## ACTIVITY
All records, exactly as written, minus the pictures: copy them out.

[Stored records]
*** Block opens ***

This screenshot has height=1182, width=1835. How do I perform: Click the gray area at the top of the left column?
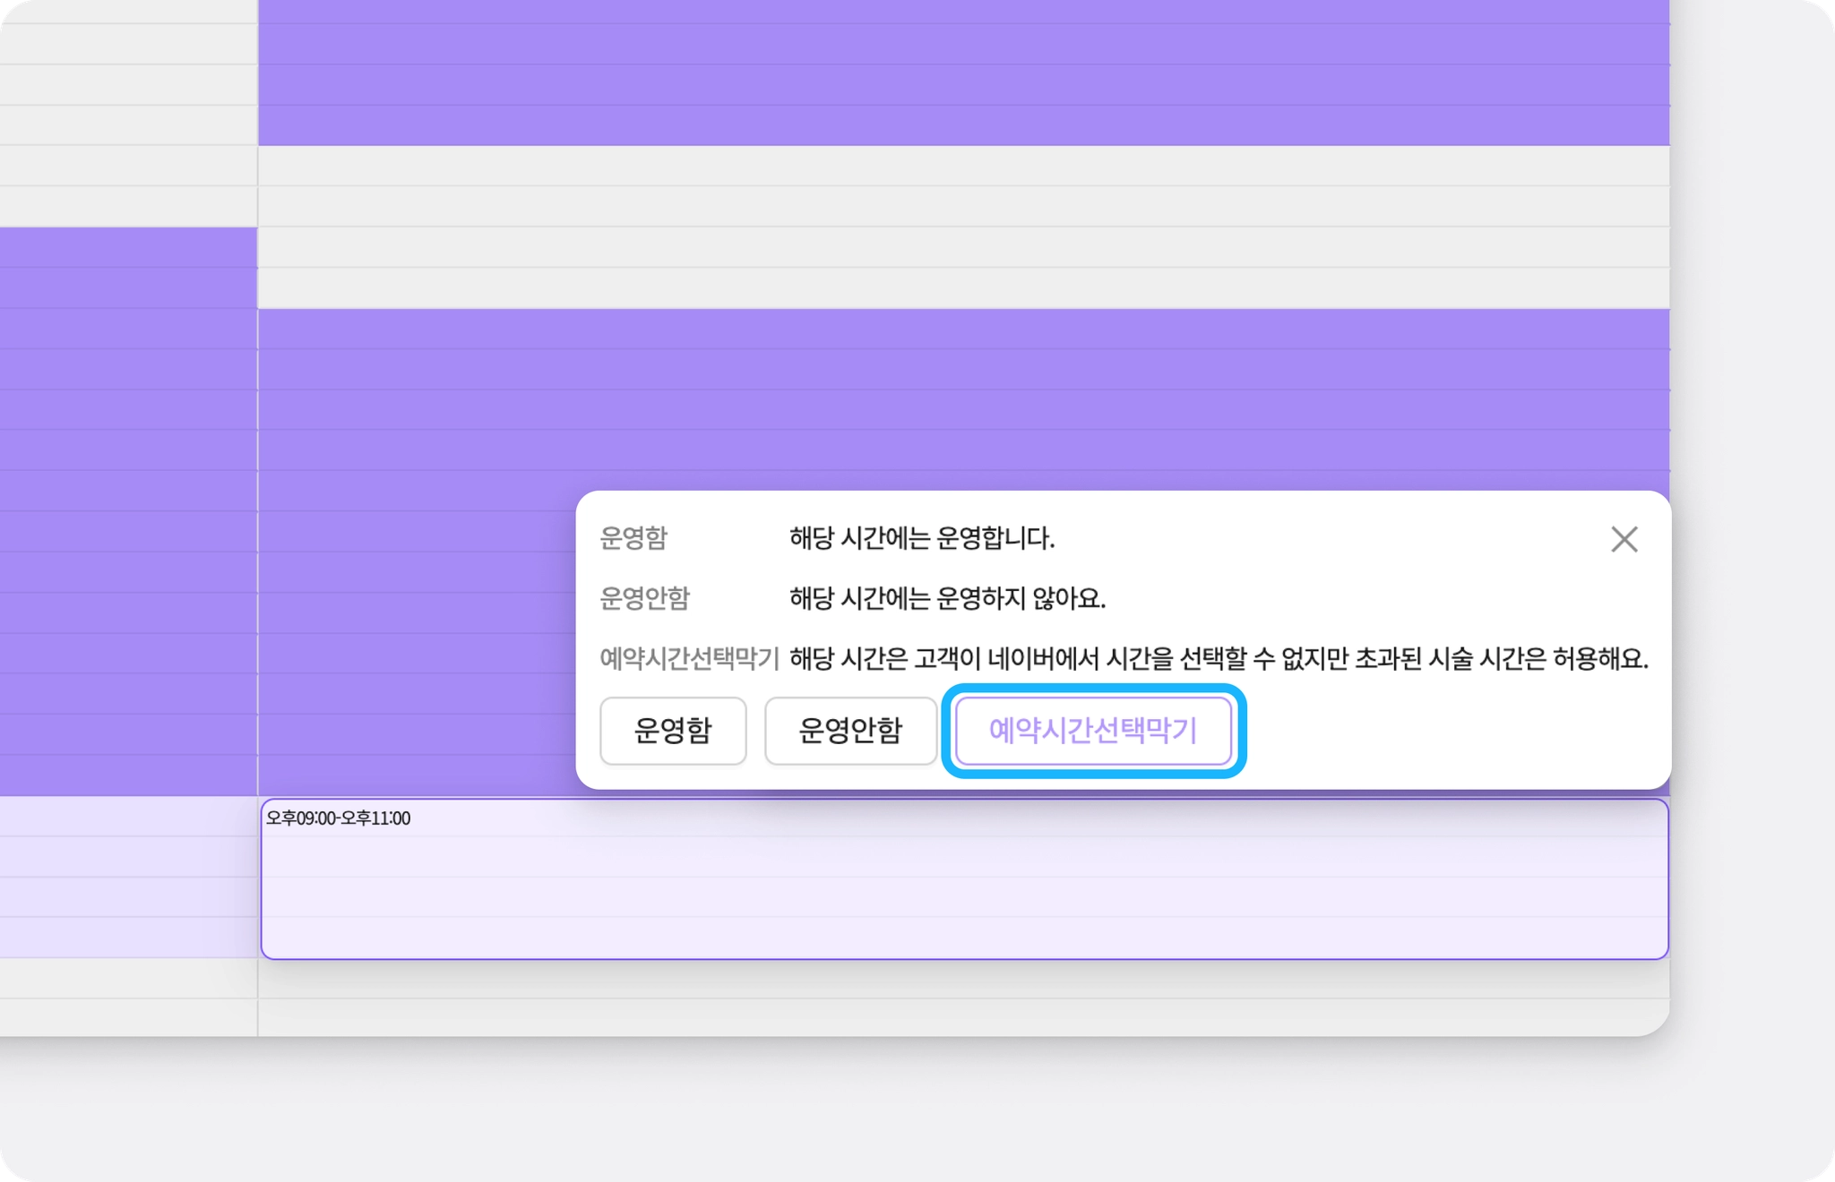128,112
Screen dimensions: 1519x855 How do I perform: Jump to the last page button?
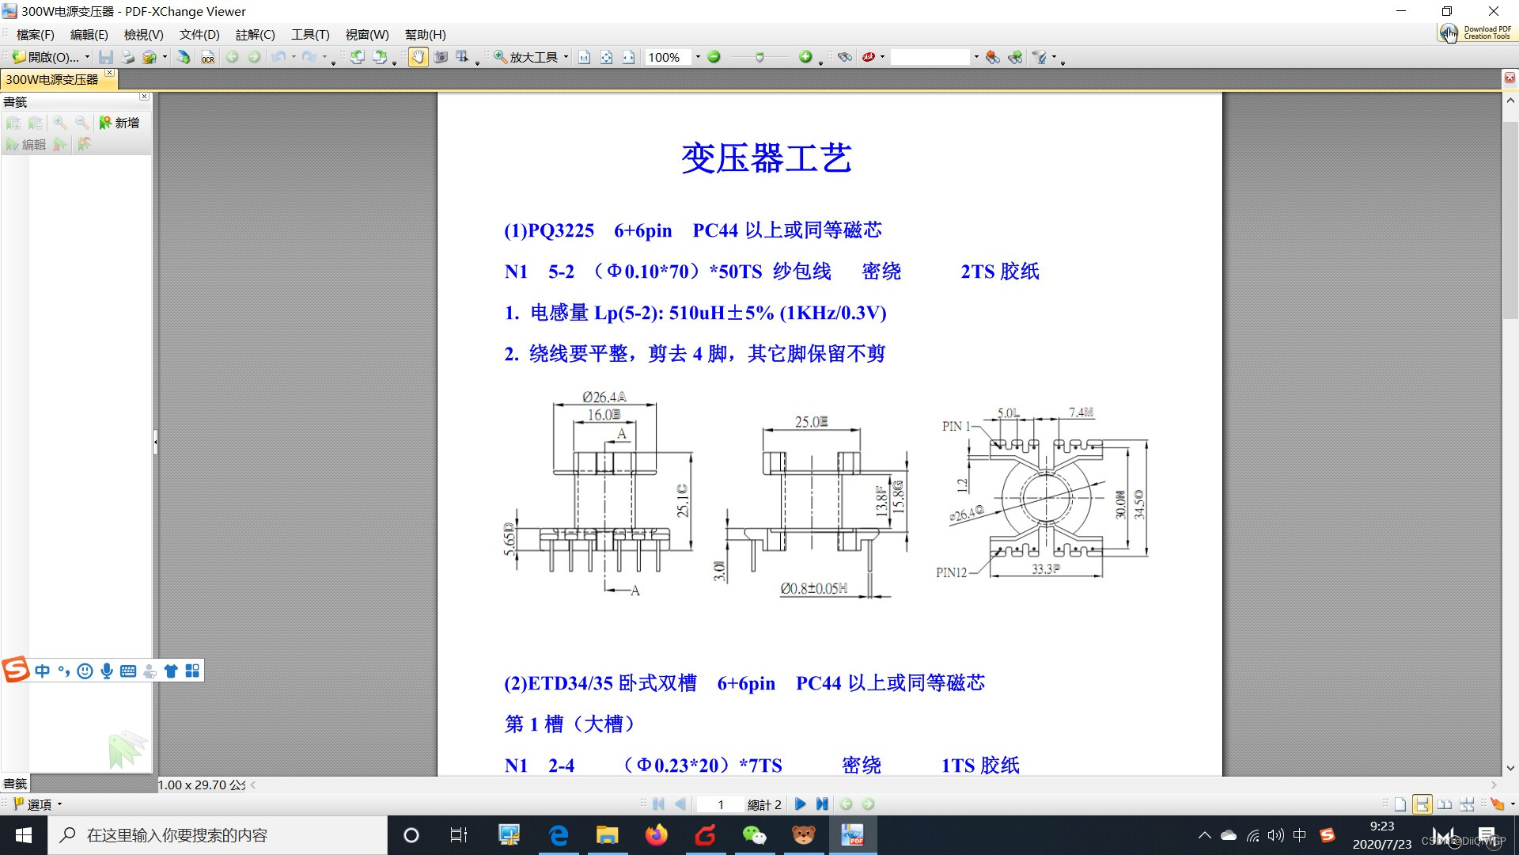[x=822, y=804]
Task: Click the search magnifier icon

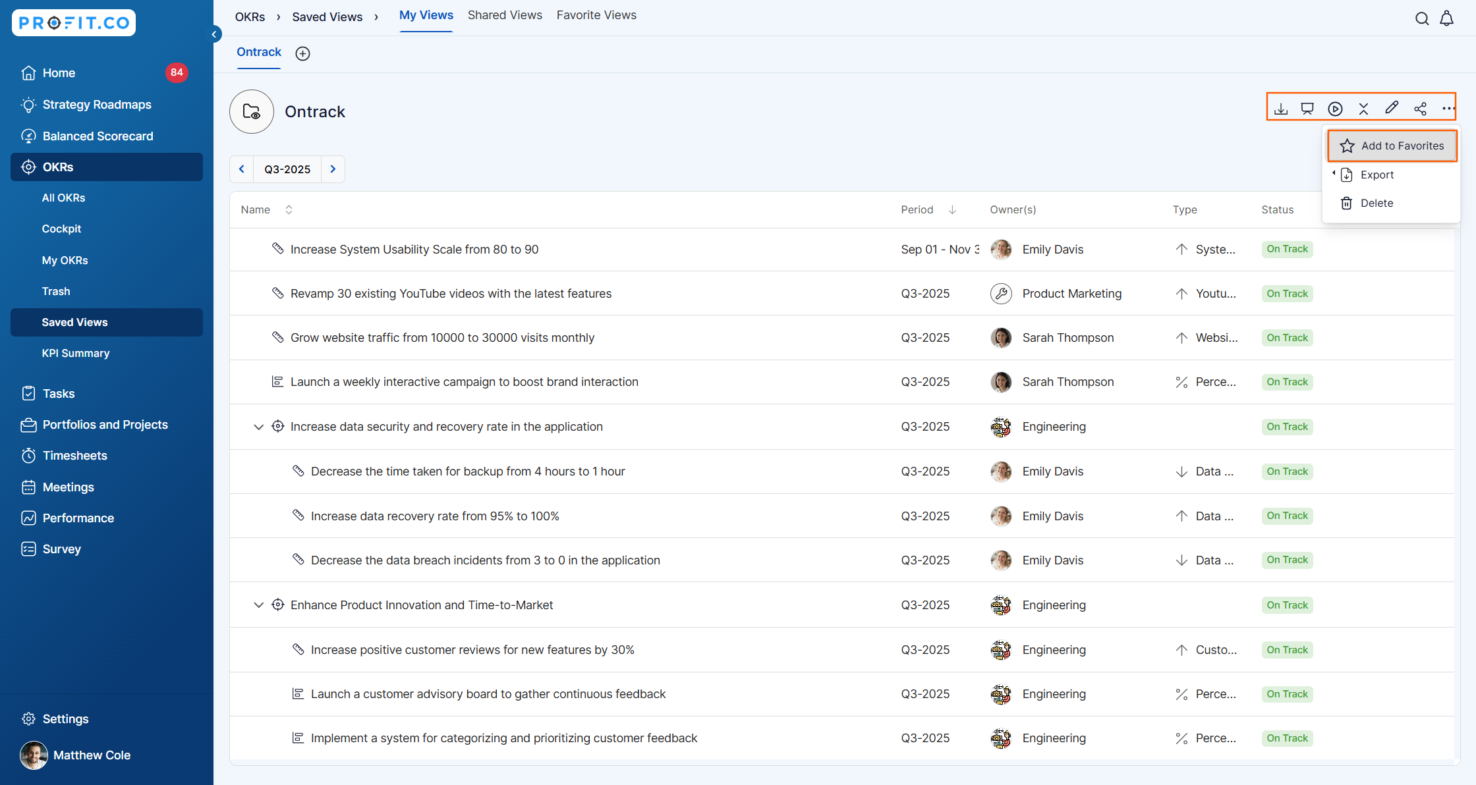Action: (x=1422, y=18)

*** Block closes ***

## EXERCISE RESULT
This screenshot has height=1182, width=1835. How do I perform: Click the gray area at the top of the left column?
128,112
Screen dimensions: 1519x855 How do I perform: Jump to the last page button?
[x=822, y=804]
Task: Click the search magnifier icon

Action: (x=1422, y=18)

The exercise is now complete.